Pro Tip: If an AI assistant seems less aware of something you said early in a long session, compression likely dropped or summarized that exchange. Repeat critical constraints explicitly when you notice this — especially instructions about output format, persona, or scope that were set at the start of the conversation.

When to Use / When Not

ScenarioUseAvoid
Long-running chat session approaching the model’s token limit
Fresh conversation with minimal context accumulated so far
Agentic workflow accumulating tool call results across many steps
Task where exact wording of earlier instructions must be preserved verbatim
Reducing per-request API token costs on long or repeated sessions
Legal or compliance contexts requiring a full, unaltered conversation record

Common Misconception

Myth: Context compression permanently deletes your conversation history.

Reality: Compression only affects what gets sent to the model in each request. The full conversation history typically remains stored client-side or in a separate database. You can still access earlier messages — the model simply does not receive them verbatim once they have been compressed. What is lost is the model’s direct access to the original wording, not the data itself.

One Sentence to Remember

Context compression lets AI tools maintain coherence through long sessions by summarizing what came before — so the next request still fits inside the model’s token limit without starting the conversation from scratch.

FAQ

Q: Does context compression cause the AI to forget important details? A: It can, if the compression logic is unsophisticated. Well-designed compression retains key decisions, open constraints, and conclusions while trimming filler exchanges and reasoning threads that led nowhere.
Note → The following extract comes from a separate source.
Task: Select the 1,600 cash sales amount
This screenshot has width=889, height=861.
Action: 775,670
Q: Is context compression automatic in tools like Claude or ChatGPT? A: Most AI assistants handle it without user input. Claude Code and similar tools trigger compression when a session approaches capacity, then continue without interruption — you may notice a brief pause as the summary generates.
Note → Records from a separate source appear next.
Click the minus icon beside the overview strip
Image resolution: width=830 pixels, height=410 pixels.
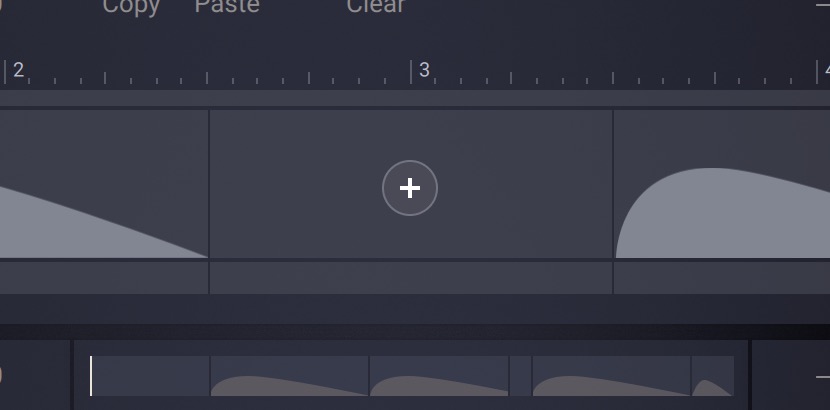[823, 377]
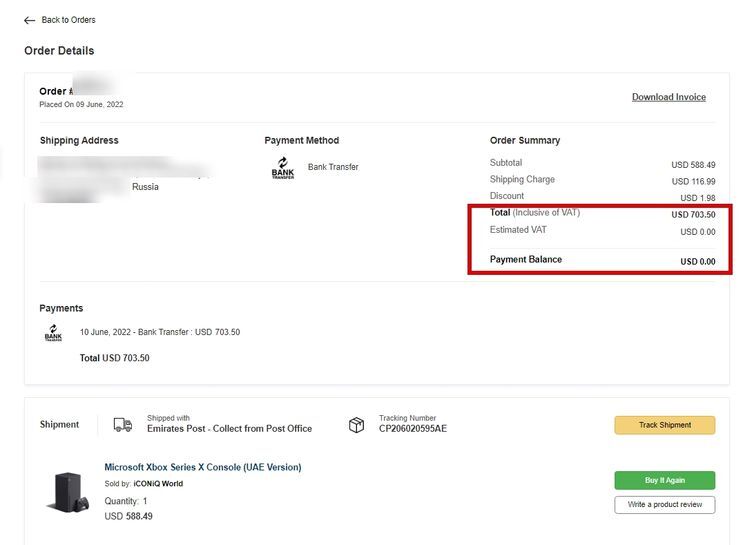Open Microsoft Xbox Series X Console product link
Viewport: 743px width, 545px height.
point(202,467)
Q: How is context compression different from truncation? A: Truncation cuts off the oldest messages based on position alone. Compression first summarizes them, preserving the substance and key decisions while reducing the token count — so the model retains meaning without retaining every word.

Expert Takes

Context compression is an information-theoretic problem. Every conversation carries signal (decisions, constraints, key findings) and noise (pleasantries, dead-end reasoning, repetition). Good compression maximizes the signal-to-token ratio. Summarization models learn to distinguish the two; truncation ignores the distinction entirely. The theoretical lower bound on useful compression is set by how much actual information the conversation holds — and for most sessions, that fits in far fewer tokens than the raw transcript.

In specification-driven pipelines, context compression is a reliability concern, not just a cost concern. A compressed context that drops a constraint from the system prompt causes behavior drift — the model starts violating rules it followed earlier. The reliable pattern: pin system-prompt content as ineligible for compression, summarize only the turn history. Trigger compression well before the context ceiling, not at the very end, so there is room for the summary itself.

Context compression is where token economics become real. Every uncapped session costs more as it grows — each request resends the entire accumulated context. Compression cuts that cost directly. For teams running AI features at scale, it is the difference between a prototype that works and a product that stays affordable. The teams ignoring compression now will hit usage bill shock the moment their user base grows.

Context compression raises an uncomfortable question: who decides what matters enough to keep? The model or the compression system makes that choice, and it is never neutral. Therapeutic conversations, legal discussions, statements of consent — these contain content where forgetting a detail is not a minor inconvenience. The efficiency gain is real, but “lossy” and “inconsequential” are not synonyms. Every conversation compressed is a conversation where the system chose your history for you.